Problem to solve ▸ Exclude the pictures and reproduce exactly the lines that run from the one holding "The image size is (641, 407)." to the end of the entries below.

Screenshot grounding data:
━━━━━━━━
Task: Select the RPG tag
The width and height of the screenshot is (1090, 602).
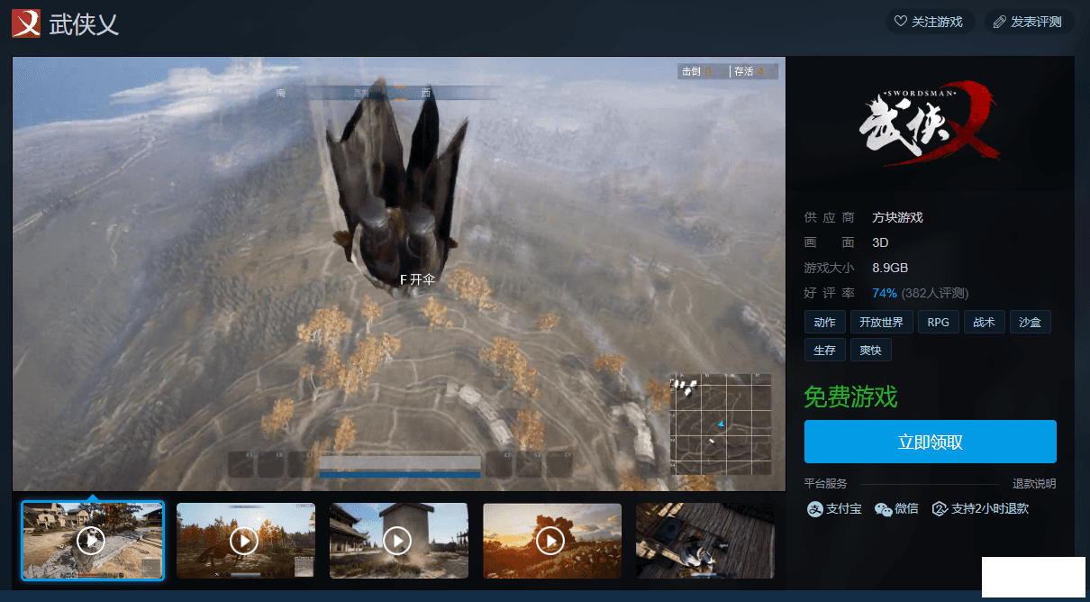Action: pyautogui.click(x=938, y=323)
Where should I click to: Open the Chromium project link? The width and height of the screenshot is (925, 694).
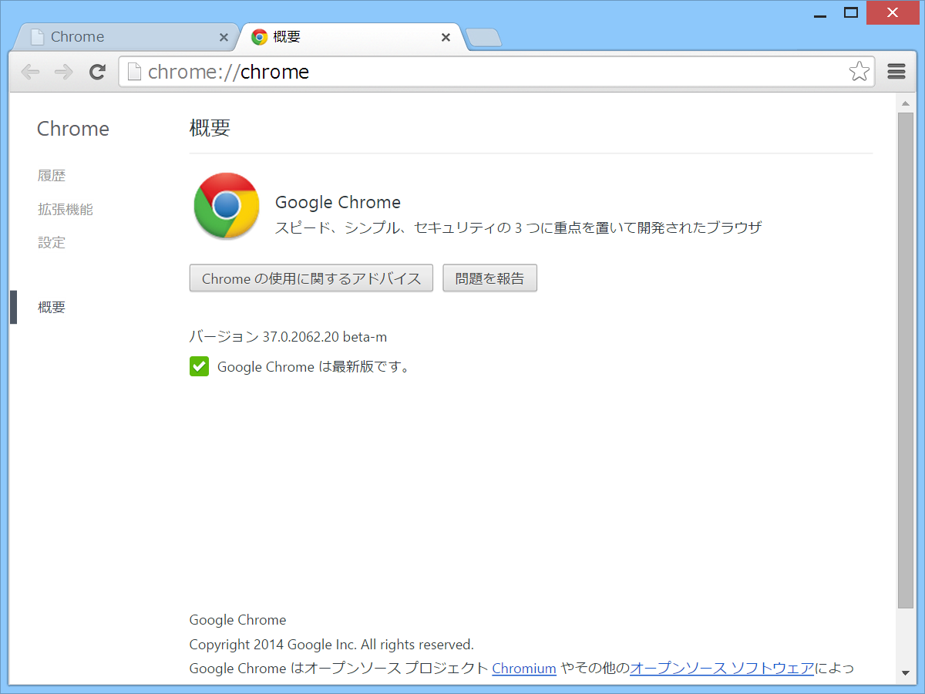pos(524,668)
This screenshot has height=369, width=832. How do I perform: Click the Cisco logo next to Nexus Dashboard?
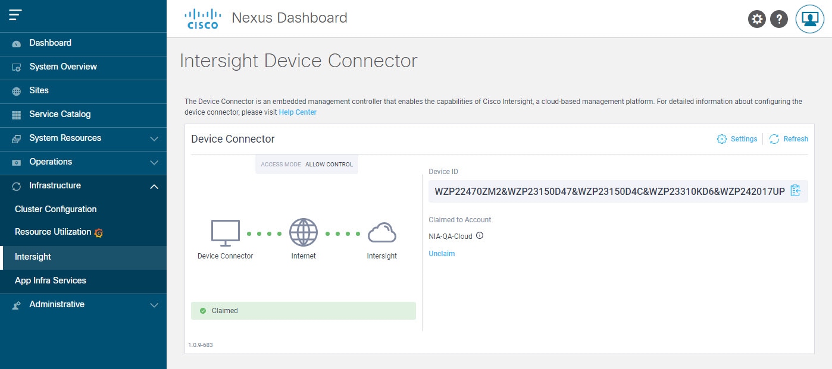(203, 17)
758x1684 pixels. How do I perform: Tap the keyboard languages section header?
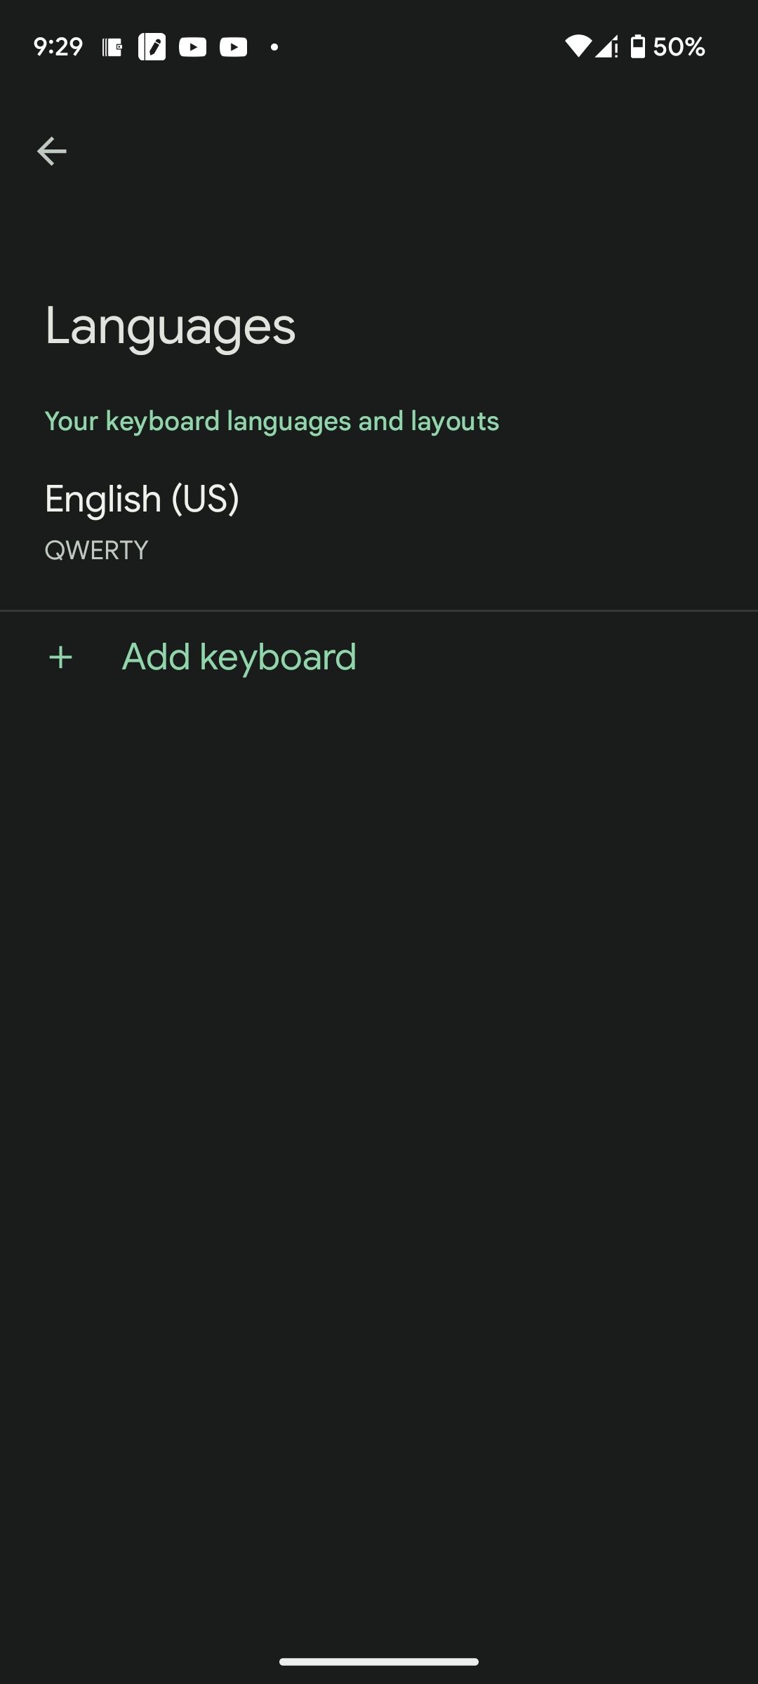[272, 420]
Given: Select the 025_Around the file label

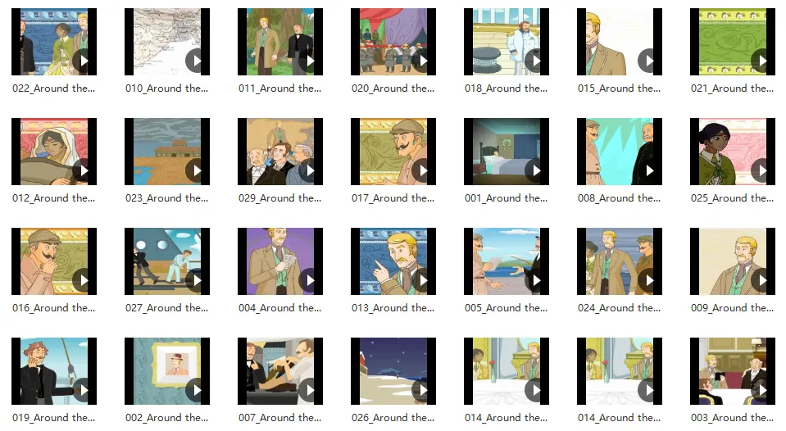Looking at the screenshot, I should [733, 198].
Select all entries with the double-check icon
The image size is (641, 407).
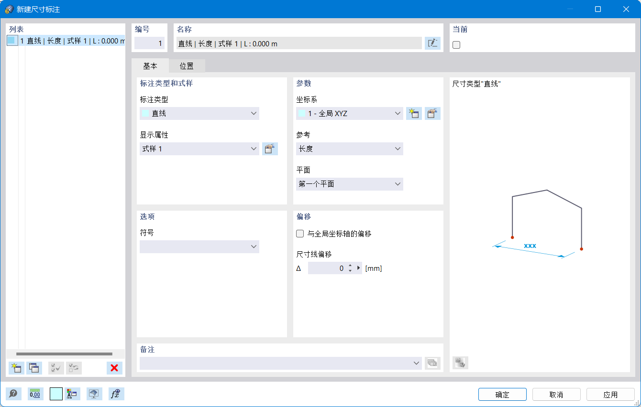click(55, 368)
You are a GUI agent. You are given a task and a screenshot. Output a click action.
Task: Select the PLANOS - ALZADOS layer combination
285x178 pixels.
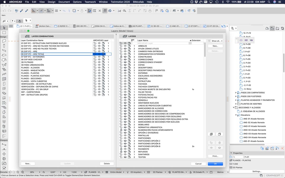click(x=30, y=68)
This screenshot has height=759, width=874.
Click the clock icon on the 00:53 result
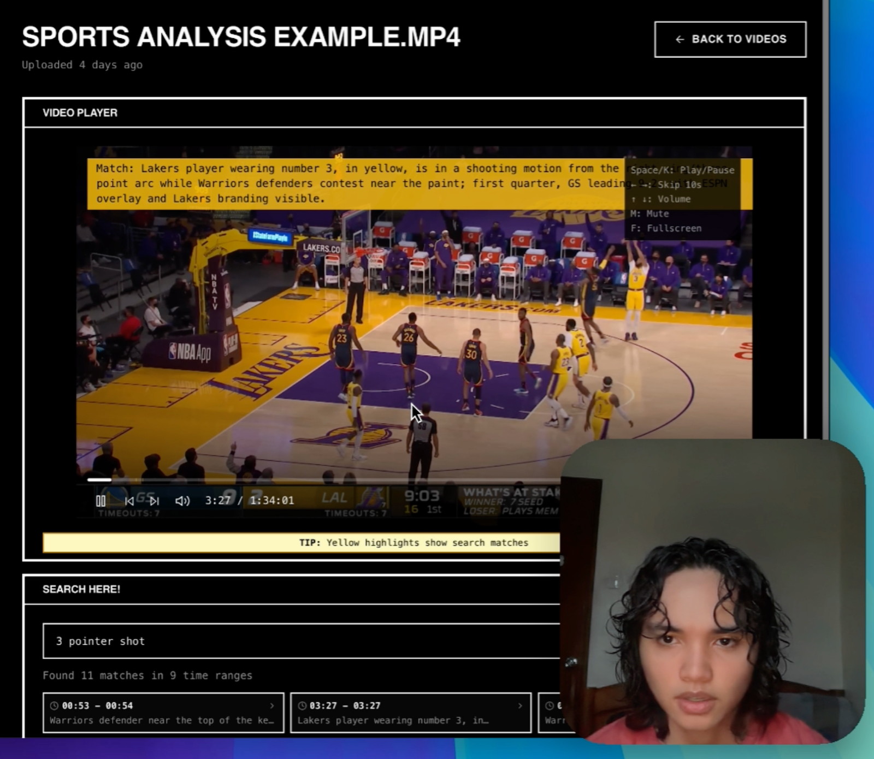pyautogui.click(x=54, y=705)
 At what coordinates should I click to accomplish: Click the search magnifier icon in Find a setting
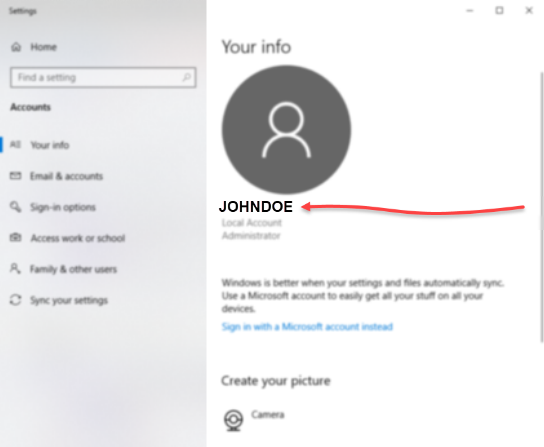186,77
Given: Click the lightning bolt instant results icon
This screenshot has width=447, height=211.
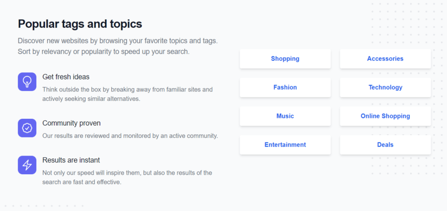Looking at the screenshot, I should 27,165.
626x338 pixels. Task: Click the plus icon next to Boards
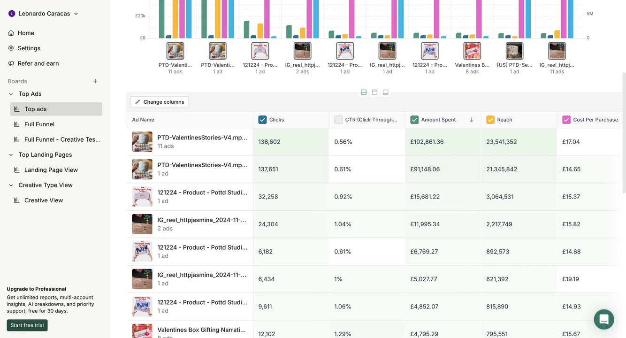95,81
━━━━━━━━
Exercise output ▸
The image size is (641, 407).
click(55, 368)
You are a GUI agent. You are given a task and a screenshot. Output a click action.
Task: Select the PLANOS - ALZADOS layer combination
285x178 pixels.
click(x=30, y=68)
This screenshot has height=759, width=874.
Click the clock icon on the 00:53 result
pyautogui.click(x=54, y=705)
 At what coordinates should I click to accomplish: Click the search magnifier icon in Find a setting
186,77
Given: Click the lightning bolt instant results icon
This screenshot has width=447, height=211.
Looking at the screenshot, I should 27,165.
626x338 pixels. Task: Click the plus icon next to Boards
95,81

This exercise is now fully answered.